SACRAMENTO, Calif. (CN) – Cementing a compromise between California civil rights and law enforcement groups on how to thwart police shootings, California lawmakers approved a tougher use-of-force law Wednesday that supporters hope will become the nationwide standard.
In overwhelming and bipartisan fashion, the state Assembly voted 66-2 to approve an update to a nearly 150-year-old law critics claim allows officers to shoot and kill civilians without considering nonlethal alternatives.
“It is obvious to so many people that the current reasonable standard for using force, specifically deadly force set forth in California’s law and the U.S. Constitution, does not recognize the sanctity of human life,” the bill’s author Assemblywoman Shirley Weber said on the Assembly floor.
The San Diego Democrat wants to raise the bar for using deadly force from “reasonable” to “necessary” and only allow officers to shoot when there is an imminent deadly threat. Assembly Bill 392 requires officers to consider nonlethal alternatives and narrows the definition of imminent harm to one that “must be instantly confronted.” It also calls for prosecutors and jurists to examine the actions of both officer and suspect leading up to a deadly use of force.

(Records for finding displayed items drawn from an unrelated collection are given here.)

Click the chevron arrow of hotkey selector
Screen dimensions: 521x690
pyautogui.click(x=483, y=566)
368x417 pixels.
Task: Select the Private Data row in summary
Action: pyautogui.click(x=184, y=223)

Wednesday’s floor vote caps years of work by Shirley and supporters such as the American Civil Liberties Union of California. A similar bill failed in the Assembly last year and AB 392 faced a similar fate until last week, when Weber agreed to drop language law enforcement groups claimed would unfairly open officers up to criminal liability.

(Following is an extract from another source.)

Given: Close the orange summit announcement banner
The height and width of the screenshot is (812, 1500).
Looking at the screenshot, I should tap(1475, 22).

The legislation stems from the 2018 shooting of Stephon Clark in Sacramento and is modeled after standards that have been implemented at the local level in San Francisco and Seattle.
In a rare showing of unity in California’s polarized Legislature, both Democrats and Republicans gave emotional testimonies in support of AB 392 and thanked Weber for working with law enforcement on a new standard.

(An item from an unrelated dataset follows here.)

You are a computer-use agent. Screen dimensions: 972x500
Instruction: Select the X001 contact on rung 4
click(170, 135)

Los Angeles Democrat Wendy Carrillo said the bill was “perhaps the most important” currently before the Legislature, while Republican Tom Lackey – a former California Highway Patrol officer – said it has “consumed” his thinking. Republican James Gallagher said AB 392 “strikes the right standard” and highlighted the cooperation between law enforcement and the bill’s supporters.
“The author listened to the very legitimate concerns of our law enforcement community while also trying to ensure that we don’t have future tragedies like we had with Stephon Clark,” Gallagher said.
All three lawmakers voted in favor AB 392, which now advances to the Democratic-controlled state Senate. State Senate Leader Toni Atkins and Gov. Gavin Newsom have gone on record in support of the bill.
Wednesday’s vote comes a day after the state Senate unanimously approved a companion bill requiring law enforcement agencies to adopt policies that promote de-escalation techniques.
Weber, chair of the Legislative Black Caucus, capped the over 80-minute discussion by reiterating the need for California to update the standard adopted in 1872 in order to improve the relationship between minorities and law enforcement.
“My community deserves to have the luxury of calling the police and knowing that life gets better as a result of them coming,” Weber said. “Because if they don’t feel that then they will not take advantage of it.”